++++ GIVEN RECORDS ++++
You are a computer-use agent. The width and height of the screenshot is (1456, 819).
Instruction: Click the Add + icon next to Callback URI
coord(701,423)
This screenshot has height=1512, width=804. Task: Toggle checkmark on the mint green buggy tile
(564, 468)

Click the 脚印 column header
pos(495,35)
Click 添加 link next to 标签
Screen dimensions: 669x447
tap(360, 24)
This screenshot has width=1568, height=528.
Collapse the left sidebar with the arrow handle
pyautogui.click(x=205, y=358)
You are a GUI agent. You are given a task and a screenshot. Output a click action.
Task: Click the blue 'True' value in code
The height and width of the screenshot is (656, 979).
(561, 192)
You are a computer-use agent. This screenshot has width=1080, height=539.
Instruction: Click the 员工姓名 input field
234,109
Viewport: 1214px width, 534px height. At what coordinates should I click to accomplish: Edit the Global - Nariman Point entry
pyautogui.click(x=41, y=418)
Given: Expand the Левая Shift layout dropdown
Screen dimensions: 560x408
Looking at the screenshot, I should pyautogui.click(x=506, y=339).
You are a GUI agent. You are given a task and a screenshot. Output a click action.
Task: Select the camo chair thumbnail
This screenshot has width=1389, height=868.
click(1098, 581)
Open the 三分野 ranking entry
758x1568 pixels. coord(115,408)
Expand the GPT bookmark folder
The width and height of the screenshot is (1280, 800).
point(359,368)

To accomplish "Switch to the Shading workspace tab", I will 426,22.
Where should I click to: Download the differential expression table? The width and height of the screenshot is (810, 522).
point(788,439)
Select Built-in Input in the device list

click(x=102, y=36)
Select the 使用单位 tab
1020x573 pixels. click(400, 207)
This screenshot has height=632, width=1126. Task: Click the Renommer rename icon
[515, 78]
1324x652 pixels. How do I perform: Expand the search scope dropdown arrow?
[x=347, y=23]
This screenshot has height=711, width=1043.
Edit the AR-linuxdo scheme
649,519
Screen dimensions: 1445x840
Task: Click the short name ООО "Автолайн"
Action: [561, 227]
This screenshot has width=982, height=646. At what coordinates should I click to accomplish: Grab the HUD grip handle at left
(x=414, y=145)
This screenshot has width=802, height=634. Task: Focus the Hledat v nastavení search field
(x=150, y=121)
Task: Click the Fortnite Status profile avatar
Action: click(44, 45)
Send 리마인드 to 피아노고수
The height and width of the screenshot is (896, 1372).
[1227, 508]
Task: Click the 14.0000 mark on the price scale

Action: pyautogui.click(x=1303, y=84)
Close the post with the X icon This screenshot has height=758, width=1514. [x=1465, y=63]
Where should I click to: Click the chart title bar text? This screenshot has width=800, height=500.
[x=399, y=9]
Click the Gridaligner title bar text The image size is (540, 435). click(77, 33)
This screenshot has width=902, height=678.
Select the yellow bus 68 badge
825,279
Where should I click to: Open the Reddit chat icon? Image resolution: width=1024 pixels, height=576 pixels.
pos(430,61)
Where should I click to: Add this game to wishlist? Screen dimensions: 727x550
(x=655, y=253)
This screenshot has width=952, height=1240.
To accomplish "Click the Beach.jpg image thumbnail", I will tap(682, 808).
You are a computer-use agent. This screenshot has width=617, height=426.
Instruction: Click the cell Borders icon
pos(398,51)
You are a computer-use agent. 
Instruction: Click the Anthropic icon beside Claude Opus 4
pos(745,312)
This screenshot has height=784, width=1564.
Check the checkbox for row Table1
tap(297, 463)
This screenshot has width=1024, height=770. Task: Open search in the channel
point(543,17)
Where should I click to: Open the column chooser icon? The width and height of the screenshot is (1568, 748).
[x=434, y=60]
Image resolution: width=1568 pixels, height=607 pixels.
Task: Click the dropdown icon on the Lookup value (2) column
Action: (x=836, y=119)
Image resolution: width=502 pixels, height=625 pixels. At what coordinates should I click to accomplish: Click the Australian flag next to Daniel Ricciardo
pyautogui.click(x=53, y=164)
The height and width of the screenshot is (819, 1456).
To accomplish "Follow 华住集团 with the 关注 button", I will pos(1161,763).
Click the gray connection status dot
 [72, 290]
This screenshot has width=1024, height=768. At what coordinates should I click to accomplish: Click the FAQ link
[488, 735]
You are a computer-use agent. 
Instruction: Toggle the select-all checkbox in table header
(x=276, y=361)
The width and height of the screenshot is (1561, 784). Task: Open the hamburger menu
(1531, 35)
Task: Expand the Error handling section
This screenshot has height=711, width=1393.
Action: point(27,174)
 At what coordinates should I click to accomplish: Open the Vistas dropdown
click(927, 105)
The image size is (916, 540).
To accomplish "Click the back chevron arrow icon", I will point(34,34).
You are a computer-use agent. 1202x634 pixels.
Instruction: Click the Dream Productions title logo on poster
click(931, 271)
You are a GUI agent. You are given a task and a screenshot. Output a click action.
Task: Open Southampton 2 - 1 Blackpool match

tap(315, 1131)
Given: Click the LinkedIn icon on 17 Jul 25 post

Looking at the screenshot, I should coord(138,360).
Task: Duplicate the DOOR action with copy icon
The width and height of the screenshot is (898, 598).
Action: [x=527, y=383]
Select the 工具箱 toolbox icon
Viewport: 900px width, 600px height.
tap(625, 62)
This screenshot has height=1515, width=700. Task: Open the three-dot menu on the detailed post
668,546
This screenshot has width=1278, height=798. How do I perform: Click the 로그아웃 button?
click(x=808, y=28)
++++
-- WHAT TO DO --
The job here is to find each line above with the word "computer" and copy it.

-- WRITTEN SOLUTION --
You are a computer-use agent. The width and height of the screenshot is (1456, 819).
You are a computer-use agent. This screenshot has width=1080, height=539.
You are a computer-use agent. This screenshot has width=617, height=426.
You are a computer-use agent. 
You are a computer-use agent. 
You are a computer-use agent. 1202x634 pixels.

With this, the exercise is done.